### Provided text
--*--

Is What You See What You Get?
BY KARL F VOLKMAR
DEBORAH LUSTER: Send It On Down – November 2012 Exhibition at Arthur Roger Gallery
Send It On Down is an exhibition of photographs by Deborah Luster related to The Lost Roads Project: A Walk-In Book of Arkansas and The Rosesucker Retablos from the nineteen nineties that rewards the viewer with the sense of having that firm grasp on reality that characterizes the best straight photography and the intellectual satisfaction that comes from technical mastery of the medium and the artist’s sense of design. Although obviously posed and composed, Luster’s photographs have an elusive quality that challenges one’s ability to stay focused on the photographs themselves and their subjects and not to wander into the miasma of interpretation. Like the work of predecessor southern photographers Walker Evans, Eudora Welty, and Thomas Eggleston, Luster’s work evidences a world hitherto unknown to the typical viewer for whom the photographs are surrogate experience in the best tradition of documentary photography. The clarity of the artist’s vision leads one to trust the integrity of the photographer and the photograph, finding interest in what the subjects would consider as ordinary and everyday, an interest that makes the ordinary and everyday something special.

--*--

### Raw records
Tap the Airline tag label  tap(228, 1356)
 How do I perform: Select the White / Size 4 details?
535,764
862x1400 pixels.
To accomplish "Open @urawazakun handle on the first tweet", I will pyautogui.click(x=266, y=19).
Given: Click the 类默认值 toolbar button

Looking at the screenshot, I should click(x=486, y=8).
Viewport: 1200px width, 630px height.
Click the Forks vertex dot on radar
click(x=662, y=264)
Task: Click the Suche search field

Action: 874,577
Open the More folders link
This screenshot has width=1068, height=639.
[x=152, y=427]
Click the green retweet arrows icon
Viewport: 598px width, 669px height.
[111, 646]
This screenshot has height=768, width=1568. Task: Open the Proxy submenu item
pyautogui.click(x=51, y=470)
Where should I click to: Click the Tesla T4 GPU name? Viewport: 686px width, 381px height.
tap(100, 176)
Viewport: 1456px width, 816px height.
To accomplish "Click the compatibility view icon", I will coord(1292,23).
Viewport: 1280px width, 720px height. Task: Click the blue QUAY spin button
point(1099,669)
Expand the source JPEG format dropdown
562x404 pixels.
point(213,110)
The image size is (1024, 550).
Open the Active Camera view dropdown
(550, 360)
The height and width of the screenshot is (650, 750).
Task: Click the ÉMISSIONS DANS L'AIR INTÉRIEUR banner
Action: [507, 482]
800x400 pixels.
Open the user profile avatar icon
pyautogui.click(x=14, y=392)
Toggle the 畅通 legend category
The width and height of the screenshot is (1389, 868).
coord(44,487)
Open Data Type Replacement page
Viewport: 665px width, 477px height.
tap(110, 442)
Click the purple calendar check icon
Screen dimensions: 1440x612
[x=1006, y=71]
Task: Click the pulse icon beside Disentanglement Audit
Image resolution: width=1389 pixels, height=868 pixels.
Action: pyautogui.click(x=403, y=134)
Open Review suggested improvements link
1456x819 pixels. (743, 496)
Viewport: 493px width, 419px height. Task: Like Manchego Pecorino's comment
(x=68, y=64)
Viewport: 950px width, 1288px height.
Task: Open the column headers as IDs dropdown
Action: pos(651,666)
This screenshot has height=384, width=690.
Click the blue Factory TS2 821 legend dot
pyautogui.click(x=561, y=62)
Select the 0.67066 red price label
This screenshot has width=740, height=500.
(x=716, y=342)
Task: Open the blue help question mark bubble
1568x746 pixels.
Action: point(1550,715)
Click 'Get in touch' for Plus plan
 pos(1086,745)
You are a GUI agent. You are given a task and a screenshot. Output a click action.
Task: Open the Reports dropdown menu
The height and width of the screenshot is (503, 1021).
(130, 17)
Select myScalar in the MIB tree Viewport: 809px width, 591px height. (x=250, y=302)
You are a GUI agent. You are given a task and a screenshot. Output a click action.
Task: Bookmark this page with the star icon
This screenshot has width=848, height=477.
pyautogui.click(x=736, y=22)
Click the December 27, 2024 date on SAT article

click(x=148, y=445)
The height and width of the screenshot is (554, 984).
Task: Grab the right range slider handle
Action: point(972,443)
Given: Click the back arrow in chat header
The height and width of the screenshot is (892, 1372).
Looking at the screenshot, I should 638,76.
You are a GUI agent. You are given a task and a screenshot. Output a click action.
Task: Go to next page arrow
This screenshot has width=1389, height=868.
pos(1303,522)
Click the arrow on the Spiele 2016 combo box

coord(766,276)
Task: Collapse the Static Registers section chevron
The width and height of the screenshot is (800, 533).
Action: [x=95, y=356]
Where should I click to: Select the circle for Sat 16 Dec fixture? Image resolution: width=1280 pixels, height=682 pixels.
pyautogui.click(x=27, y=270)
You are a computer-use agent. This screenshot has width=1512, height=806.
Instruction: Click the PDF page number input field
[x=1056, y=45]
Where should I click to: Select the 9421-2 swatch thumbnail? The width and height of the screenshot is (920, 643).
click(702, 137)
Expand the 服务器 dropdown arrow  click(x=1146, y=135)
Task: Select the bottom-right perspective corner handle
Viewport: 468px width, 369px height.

--*--

### Problem 1
Answer these questions using the review of the Send It On Down exhibition:
(a) At which gallery was the exhibition held, and in what month and year?
(b) Which two projects from the nineteen nineties are the photographs related to?
(c) Which predecessor southern photographers is Luster's work compared to?
### Problem 2
Write the next part of the review of the Send It On Down exhibition, picking up after its final sentence.

### Response 1
(a) Arthur Roger Gallery, in November 2012.
(b) The Lost Roads Project: A Walk-In Book of Arkansas and The Rosesucker Retablos.
(c) Walker Evans, Eudora Welty, and Thomas Eggleston.

### Response 2
In Sunday Morning, for example, the bright whiteness of the young girl’s dress with its pleats and folds and ruffles melds with subtle patterns gently revealed in the even light of a bright cloudy day echoed in the puffy bolls of cotton resting amid the field of brittle spiky plants beneath the amorphous pullulating forms of the cloud-filled sky. The young girl’s, arms held behind her back like the young man in Stripes and the woman in Handfishing Retablo, stands like a classical kore, hips slightly askew, spine leaning to the left, with an almost non-existent twist of the torso and shoulders, left shoulder below the right, head held erect and leaning slightly to the right, the chin of her oval face lowered such that the rounded top of the forehead echoing the chin gleams in the reflected light, her hairline iterating the ruffles that arch from shoulder to shoulder, the braid of hair atop her head adding a perky note that sets the scene in motion, her ovoid head the center.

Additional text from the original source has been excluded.